Saying that women/LGBTQ+ people/people with disabilities/BAME people are ‘disadvantaged’ is insulting

  • During the aforementioned Facebook thread, one of the Campus Presidents responded to a student’s comment with a brief prepared statement that was unfortunately confusingly worded. We apologise for the wording in this comment, this was a simple grammatical error. We did not intend to say that these groups are a disadvantage to society, we intended to say that they are disadvantaged within society.
  • The liberation groups are a space for women, students with disabilities, BAME students, and LGBTQ+ students (or any combination of these).
  • These four groups are specifically recognised as liberation groups who face significant economic, political, or social disadvantages (also physical disadvantages, in the case of some disabled students), more so than those who don't define into any of these groups.
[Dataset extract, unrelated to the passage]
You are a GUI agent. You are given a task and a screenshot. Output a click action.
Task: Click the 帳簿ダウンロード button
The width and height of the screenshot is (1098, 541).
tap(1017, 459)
The term ‘Black’ isn’t an accurate description of the group’s members

  • One of the first things discussed within the Black Students’ first gathering was what they would like the name for the group to be. The student group formerly named ‘Black Students’ group’ has since voted to change their name to BAME Students.
  • The group was previously named based on the National Union of Students’ liberation groups. The National Black students campaign voted again this year to keep their name as the ‘Black Students’ campaign’ after having a similar debate.


Why are there LGBTQ+ /BAME groups when there’s already an LGBT+/Afro-Caribbean society on some campuses?

  • As stated before with regards to allies attending, a liberation group and a society are different.
  • A society is an open space where people who identify and allies can come together as one to learn and meet new people.
  • The liberation group is only for people who identify so that they can have a safe space to discuss issues around the university with people who also might face the same/similar issues.
  • The reason allies are not allowed is because some of the subjects are sensitive and some students would prefer to discuss with people who can directly relate and empathise.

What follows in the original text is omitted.